女性はライフガードに救助され浜辺で手当てを受けて無事だったが、事前に危険を説明し制止したライフガードに対し「私は泳ぐためにここに来た」と反論していたことが判明し、その身勝手な態度に非難が集まっている。
約1キロに及ぶ広大な海岸を限られた人員で全域監視するのは不可能なため、ライフガード側は警告を無視して入水する人が後を絶たない現実を踏まえ、事故発生時にすぐ救助できる範囲に絞って「遊泳を認める危険エリア」として監視区域を設けるという、苦しい対応を余儀なくされている。

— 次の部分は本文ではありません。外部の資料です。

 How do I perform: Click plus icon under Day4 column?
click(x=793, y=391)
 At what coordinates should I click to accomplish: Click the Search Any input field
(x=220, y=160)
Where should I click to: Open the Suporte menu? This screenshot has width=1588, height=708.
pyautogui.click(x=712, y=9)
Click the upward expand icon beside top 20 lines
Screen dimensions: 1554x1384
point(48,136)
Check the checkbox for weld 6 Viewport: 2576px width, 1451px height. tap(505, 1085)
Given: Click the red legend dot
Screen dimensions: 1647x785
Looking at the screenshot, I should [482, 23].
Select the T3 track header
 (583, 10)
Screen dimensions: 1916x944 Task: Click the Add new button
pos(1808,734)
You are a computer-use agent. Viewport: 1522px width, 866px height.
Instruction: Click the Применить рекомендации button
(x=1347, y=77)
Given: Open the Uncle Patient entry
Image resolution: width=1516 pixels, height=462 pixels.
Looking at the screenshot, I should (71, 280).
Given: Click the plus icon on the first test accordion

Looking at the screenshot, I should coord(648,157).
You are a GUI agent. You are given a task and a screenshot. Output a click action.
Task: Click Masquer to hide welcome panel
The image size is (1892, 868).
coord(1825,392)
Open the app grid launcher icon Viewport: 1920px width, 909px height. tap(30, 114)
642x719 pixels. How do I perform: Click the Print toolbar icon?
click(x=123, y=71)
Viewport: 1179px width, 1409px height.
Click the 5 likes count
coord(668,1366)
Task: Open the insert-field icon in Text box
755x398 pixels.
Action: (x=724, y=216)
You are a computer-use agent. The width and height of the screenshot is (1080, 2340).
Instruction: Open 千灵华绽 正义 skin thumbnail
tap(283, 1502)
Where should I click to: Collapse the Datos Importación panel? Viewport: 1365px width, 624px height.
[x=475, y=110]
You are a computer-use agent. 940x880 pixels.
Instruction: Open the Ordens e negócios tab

女性を助けたライフガードによると、深刻さの差はあれど、同日は同ビーチだけで実に9人もの観光客が強い潮流に流される事態となっていた。
プーケットでは海水浴中の溺水事故が課題となっており、県災害防止軽減局の統計によれば2024年の溺死者18人のうち13人が外国人観光客であった。
特に5月〜10月は南西モンスーンの影響で南部西海岸(アンダマン海側)が著しく荒れ、2〜4m、雷雨時には4mを超える高波が発生する。加えて沖へと急速に引き込む「離岸流(リップ・カレント)」が突発的に生じるため、泳ぎが得意な人であっても自力で岸へ戻るのは困難だ。
せっかくの旅先で海に入りたい気持ちは理解できるが、赤旗は命を奪うほどの危険を示す厳重な警告だ。自然の猛威を軽視した無謀な行動は、自身の生命を危険にさらすだけでなく、命懸けで救助に向かう人々の安全まで脅かすことを自覚すべきである。